On ne remboursera plus en fonction des besoins, mais en fonction des moyens que la bourgeoisie décidera d’allouer à la santé, et qu’ensuite, le dieu du capital reconnaisse les siens, ceux qui auront payé une bonne complémentaire. Masquer ce basculement, comme le font Hollande ou Mailly, ne sert qu’à justifier a posteriori la participation de bout en bout des directions confédérales, du PS et du PCF, à cette infamie – ainsi que signifier leur volonté de s’associer à l’application à venir de cette «réforme».

… et du statut d’EDF-GDF


Le 29 juin, donc, la majorité parlementaire UMP-UDF entérinait le changement de statut d’EDF-GDF, ouvrant la voie à sa privatisation et procédant à la liquidation du régime des pensions des agents existant jusque lors. C’est un acte politique dont l’ampleur ne doit pas être sous-estimée. EDF-GDF est l’un des bastions ouvriers dont la constitution est intimement liée au flux révolutionnaire de la fin de la seconde guerre mondiale. De plus, c’est le «non» des agents d’EDF au référendum interne sur leur régime de retraites, contre la direction et contre l’appareil CGT, qui avait ouvert la première brèche dans laquelle s’était engagé le puissant mouvement de mai-juin 2003 contre la loi Fillon sur les retraites.

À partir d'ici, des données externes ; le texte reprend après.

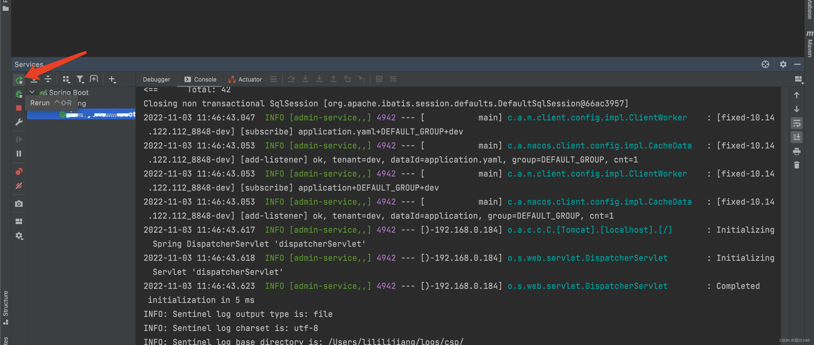Clear console with the trash icon

[x=797, y=165]
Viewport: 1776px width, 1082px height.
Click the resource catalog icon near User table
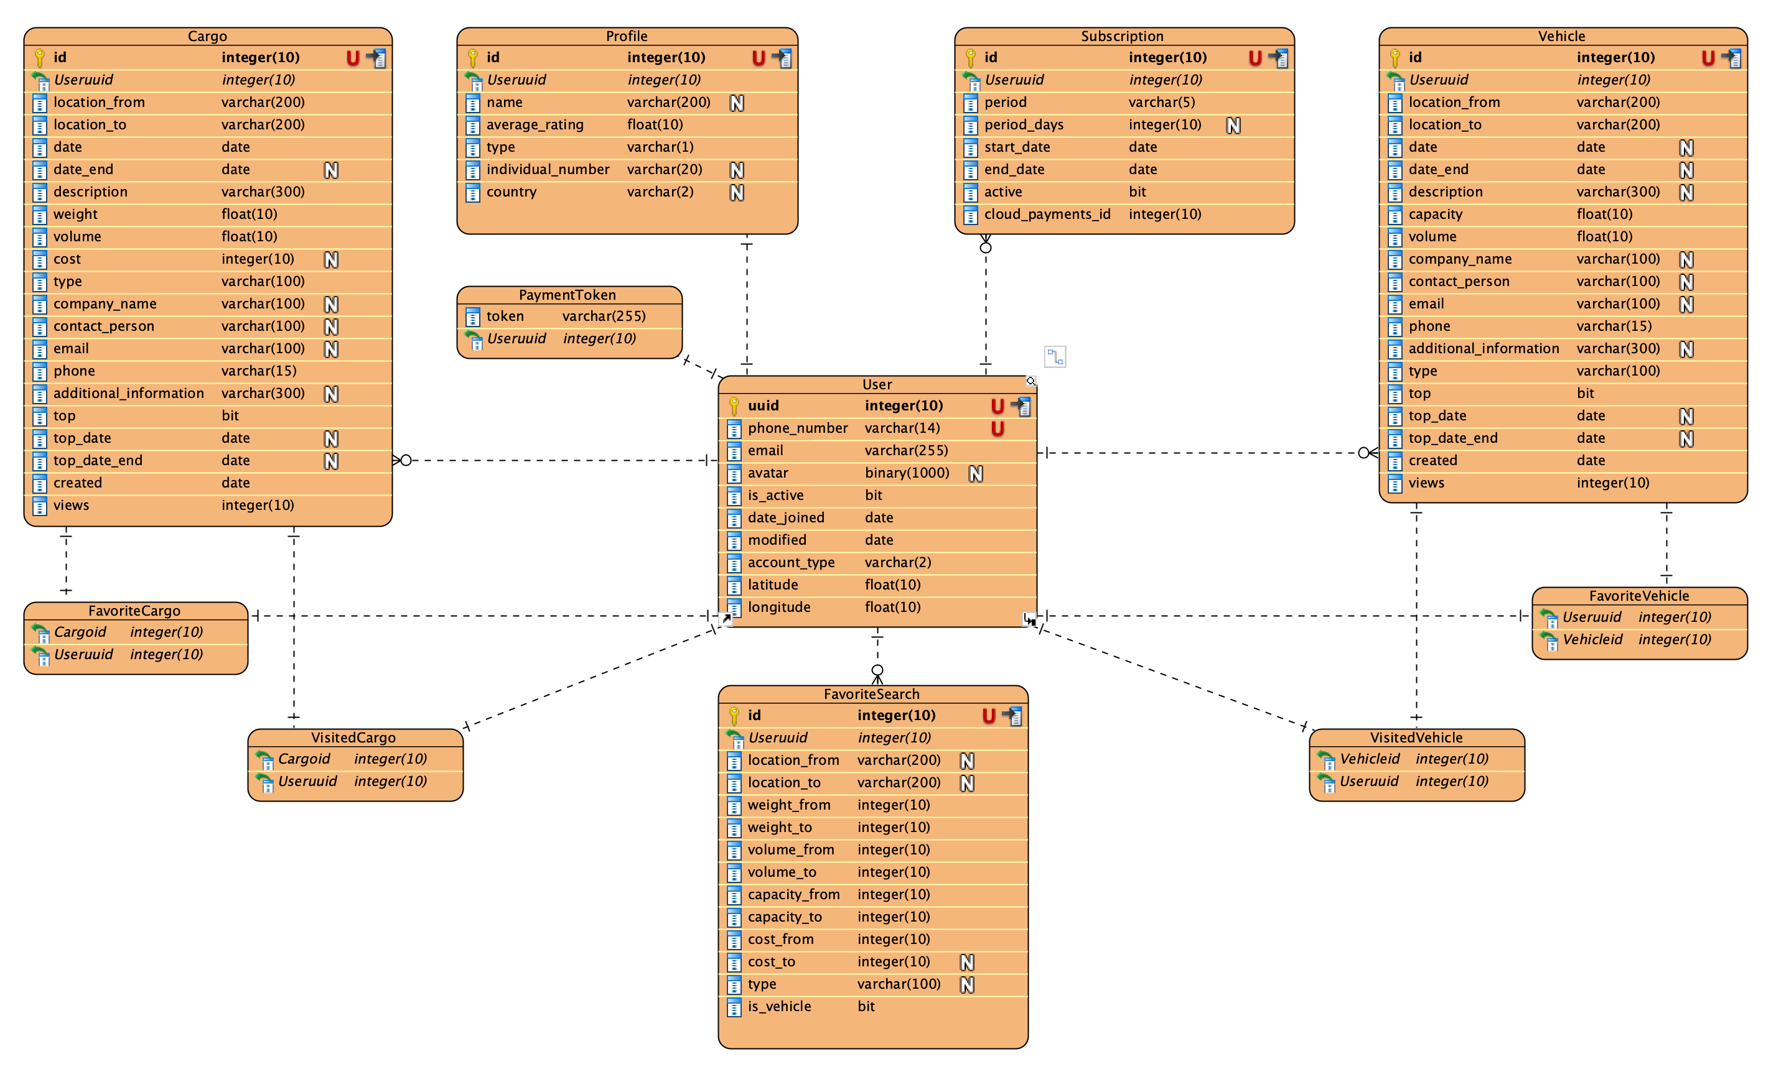(x=1055, y=357)
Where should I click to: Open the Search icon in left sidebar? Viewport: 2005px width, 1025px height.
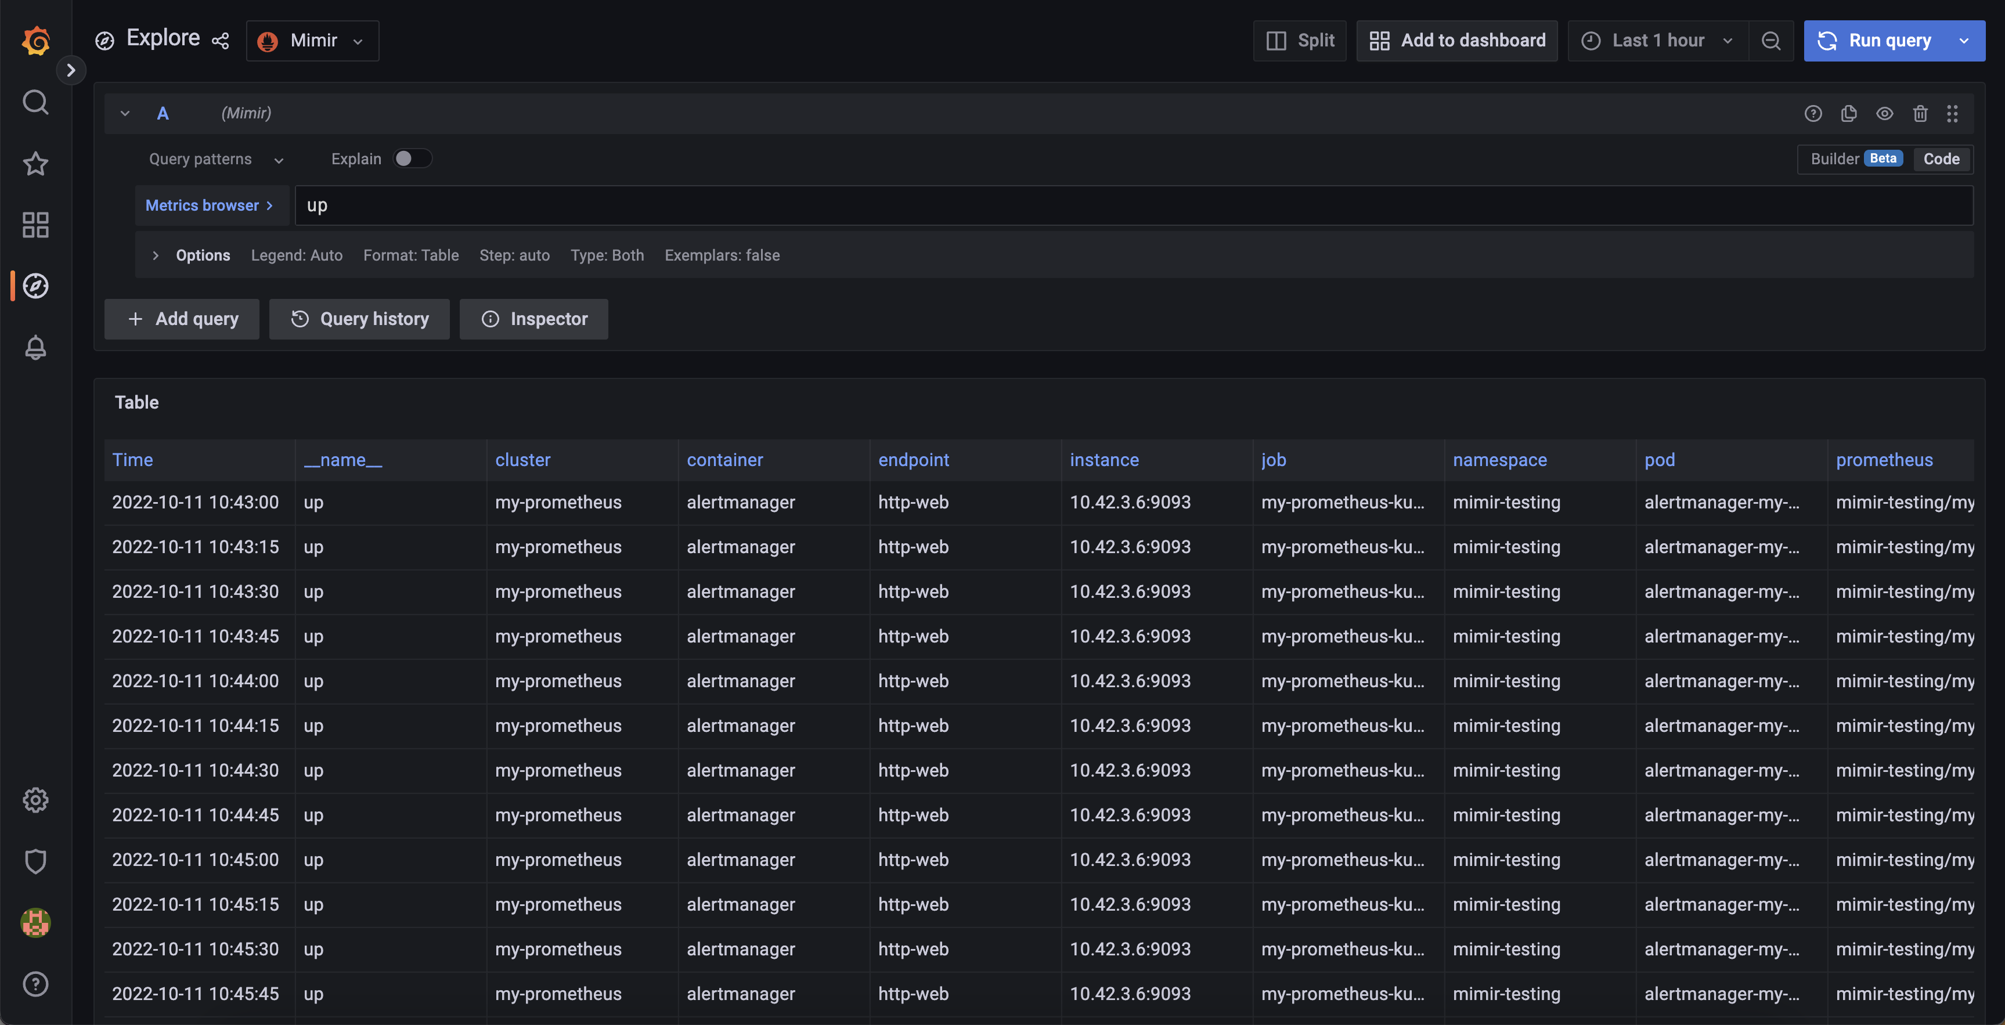[x=35, y=102]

En juin denier, appréciant la nocivité de la politique des dirigeants syndicaux des fédérations d’EDF, combinant journées d’actions, actions éparpillées et négociation en continu avec le gouvernement, nous écrivions «sur une telle ligne, les jeux seraient faits». Nous y opposions, en s’appuyant sur la volonté affichée par des dizaines de milliers d’agents de combattre en défense de leur statut, le combat pour l’appel uni des fédérations (et d’abord la CGT) à la grève générale, à la manifestation à l’Assemblée nationale pour arracher le retrait de ce projet de loi.

Tout au contraire, le 25 juin, allant jusqu’au bout du «syndicalisme de proposition» cher à Thibault, et en présence de ce dernier, venu s’assurer de la solidité de l’appareil, la direction CGT renonçait même au mot d’ordre de «retrait du projet», position saluée aussitôt par Les Echoun tournant»). Cela ne déclenchait à l’intérieur de la fédération qu’un simple communiqué de protestation émanant de l’opposition interne apparue lors du congrès de Biarritz, lequel se terminait par une exhortation aux agents à «poursuivre leur actions», autrement dit par l’opposition obstinée à l’appel à la grève générale.

Il faut ajouter que quelques jours auparavant, le congrès de la fédération FO de l’énergie adoptait à l’unanimité une résolution qui, si elle se prononçait pour le retrait du projet de loi, se concluait par un appel… à une énième journée d’action (celle du 15 juin) et à des «grèves reconductibles» - tout sauf le combat pour la grève générale.
 

Les agents d’EDF-GDF ont été victimes de cette politique des appareils. Bien qu’ayant témoigné de leur volonté de combattre, il est à noter qu’au cours de leur combat, l’exigence que les directions syndicales appellent à la grève générale a été plus que marginale – contrairement à ce qui s’était produit en mai-juin 2003, c’est bien évidemment une conséquence différée de la lourde défaite subie alors. On peut ainsi relever l’appel des travailleurs de la centrale de Golfech à leurs fédérations adopté le 24 juin. Estimant que « le niveau des appels ne correspond pas à la hauteur de l'attaque portée par le gouvernement contre EDF et GDF, ni à la mobilisation nécessaire pour y faire échec.», il condamne les «temps forts épisodiques», demandant «l’arrêt de toute négociation» mais se bornant en fin de compte à la demande suivante, désabusée : «donner au gouvernement et aux directions d'EDF des signaux de plus en plus fort de notre détermination».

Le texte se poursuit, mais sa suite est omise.